Six months on, is Malaysia Madani catching on?
“The government needs to ‘weaponise’ Madani to rally both Muslims and non-Muslims against some common threats. The original Madani model of multicultural and multireligious co-existence worked because they too faced common threats. For now, Madani is too soft to steal the market from ‘Ketuanan Melayu-Islam’”.
SHERIDAN MAHAVERA, THE STAR
RAISED eyebrows and cynical chuckles greeted the Malaysia Madani concept when it was first announced in January by the then one-month old unity government.
Arguably, it was received with more cynicism than the ruling party brands that preceded it such as Keluarga Malaysia, Prihatin, and 1Malaysia, mostly because it is a foreign-sounding acronym.

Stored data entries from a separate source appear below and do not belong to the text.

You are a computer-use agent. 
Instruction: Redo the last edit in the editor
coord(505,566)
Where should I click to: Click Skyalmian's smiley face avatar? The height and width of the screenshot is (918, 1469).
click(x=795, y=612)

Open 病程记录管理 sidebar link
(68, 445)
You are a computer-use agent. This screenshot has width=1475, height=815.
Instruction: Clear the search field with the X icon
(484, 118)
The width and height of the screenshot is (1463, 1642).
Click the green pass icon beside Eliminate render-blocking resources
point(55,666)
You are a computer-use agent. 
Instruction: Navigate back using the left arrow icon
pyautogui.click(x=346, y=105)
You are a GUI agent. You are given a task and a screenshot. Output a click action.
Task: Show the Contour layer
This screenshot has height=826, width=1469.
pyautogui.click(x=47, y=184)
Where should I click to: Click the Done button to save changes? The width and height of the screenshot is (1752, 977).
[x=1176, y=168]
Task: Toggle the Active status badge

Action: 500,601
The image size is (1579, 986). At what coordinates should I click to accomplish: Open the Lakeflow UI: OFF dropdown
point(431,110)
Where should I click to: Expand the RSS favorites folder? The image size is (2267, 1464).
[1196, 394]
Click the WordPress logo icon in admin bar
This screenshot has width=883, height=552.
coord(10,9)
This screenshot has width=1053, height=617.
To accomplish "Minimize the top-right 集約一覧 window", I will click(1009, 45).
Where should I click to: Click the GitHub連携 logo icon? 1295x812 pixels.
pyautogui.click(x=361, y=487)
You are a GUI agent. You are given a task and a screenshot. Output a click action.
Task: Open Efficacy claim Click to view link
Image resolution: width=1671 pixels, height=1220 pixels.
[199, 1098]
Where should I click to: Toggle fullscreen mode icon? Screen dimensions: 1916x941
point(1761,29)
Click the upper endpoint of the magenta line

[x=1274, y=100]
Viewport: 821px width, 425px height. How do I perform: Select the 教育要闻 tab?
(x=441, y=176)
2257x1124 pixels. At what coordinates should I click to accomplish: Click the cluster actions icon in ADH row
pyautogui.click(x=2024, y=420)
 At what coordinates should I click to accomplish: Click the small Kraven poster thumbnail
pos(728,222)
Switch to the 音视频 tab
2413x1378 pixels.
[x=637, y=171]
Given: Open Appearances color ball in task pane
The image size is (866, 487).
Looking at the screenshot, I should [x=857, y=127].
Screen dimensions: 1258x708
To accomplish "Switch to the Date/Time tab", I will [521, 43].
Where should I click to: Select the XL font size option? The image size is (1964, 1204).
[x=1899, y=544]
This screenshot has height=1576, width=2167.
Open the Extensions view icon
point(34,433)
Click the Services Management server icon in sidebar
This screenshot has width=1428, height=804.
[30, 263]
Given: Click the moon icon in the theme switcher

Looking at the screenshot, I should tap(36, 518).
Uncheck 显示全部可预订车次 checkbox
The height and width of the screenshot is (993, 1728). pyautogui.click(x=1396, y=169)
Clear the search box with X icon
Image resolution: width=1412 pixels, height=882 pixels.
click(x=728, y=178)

People joked online that they had to Google the term to learn what it stood for whereas the previous brands were self-explanatory common Bahasa Malaysia terms.
But Madani is uniquely significant to the current administration not just because it is meant to encapsulate the unity government’s values but because of the unique shape of the government itself.
It is only the second time in Malaysian history that Malaysians have a government that wants to break away from the racial politics that has long ruled our lives. The first government that did this lasted only 22 months in office.
Sunday Star spoke to political scientists, sociologists, and Islamist activists about how the concept reflects the administration’s aims of dealing with the current landscape of polarised partisan politics and rising religious conservatism.
Scholars from think tank Institut Darul Ehsan, who were involved with Anwar in developing the Madani concept, also spoke about the challenges they faced in making the idea understood among ordinary Malaysians. They explain how Malaysia Madani aims to provide an alternative to Ketuanan Melayu-Muslim (Malay-Muslim supremacy), the ideology that has dominated Malaysian politics for six decades.
Madani, they say, is key to achieving the Bangsa Malaysia ideal that has evaded previous governments, and to provide a measure of stability for the administration.
Why Madani? Why not something simpler?
Political scientist Prof Wong Chin Huat of Sunway University says that the Madani concept provides an alternative model of ethnic relations that is rooted in Islamic concepts but that is different than the Malay-Muslim supremacist world view that is still popular in the community.
“To supersede the ethnocentric Muslim-Infidel (Kafir) dichotomy which emerged and expanded amidst the expansion of Muslim empires, progressive Islamists and Muslim democrats invite Muslims to revisit the first Muslim-dominated polity – the multireligious city state of Madinah. Prophet Mohamad was both the head of religion for the Muslim majority and the head of state for all citizens of Madinah, including the ethnic minorities of Jews and Christians.
“In the last decade, inclusive Muslim opinion leaders argued that all citizens, regardless of faith, in a modern nation state are citizens and the term kafir should not apply anymore. The Madani narrative is a continuity of this inclusive reasoning.”
The term Madani is close to Anwar, says Khairul Ariffin Munir of Institut Darul Ehsan.
“He talked about building a Madani society starting in the 1970s. He had a big convention on the Madani society in 1996.
“The origin of word is Arabic but it has already been accepted into Bahasa Malaysia and is in the Kamus Dewan. Madani means mentally, spiritually and materially developed. It relates to building a society.”